Recently, one such artiste, who previously did a shoot for a large furniture brand, was heard saying he was surprised to find the ad being aired in places such as cinemas and on cable channels because he only signed off on being exposed on terrestrial TV.

When he found out he was being short changed, he had to go as far as to threaten legal action before he was paid the extra royalties from the additional media buys. The tricky thing he encountered, was finding out which parties to go after for the money.

The chain:

Artiste --> artiste management firm --> production house --> creative agency --> media agency --> client

I don’t know exactly where he went to get his money in the end, but it wasn’t the artiste management firm, because it couldn’t care less its artistes were being exploited.

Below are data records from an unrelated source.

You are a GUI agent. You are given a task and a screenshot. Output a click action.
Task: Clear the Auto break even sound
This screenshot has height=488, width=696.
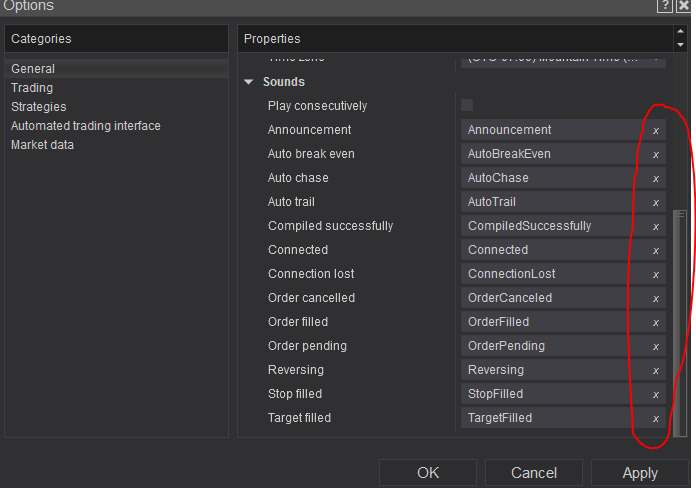656,154
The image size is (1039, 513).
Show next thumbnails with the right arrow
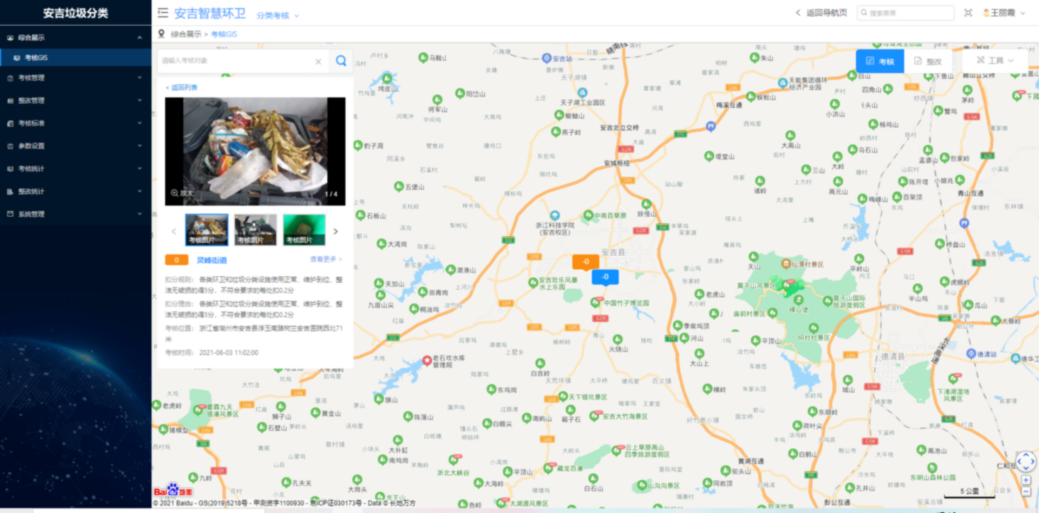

I’m quite sure such occurrences are common place -- especially since so many players are involved, it is easy to neglect to pay the face of your commercials a couple of thousand dollars.

But I just wanted to give a voice to the neglected talents whom we depend on to create hype for our brand but who are then tossed aside once the shoot’s over. Yes, they’re wheeled and dealed like commodities (aren’t service providers all) so the least we could do is pay them fairly.

1 comment:

VANILLA said...

Very well said. Although I think Artiste and talents alike should be compensated fairly, the question is... is it all worth the money? The promise of using talents I guess is to make the ads look good, that's for sure. But paying top dollar to use a well known face, are they able to move volumns for the client? Can they account for ROI?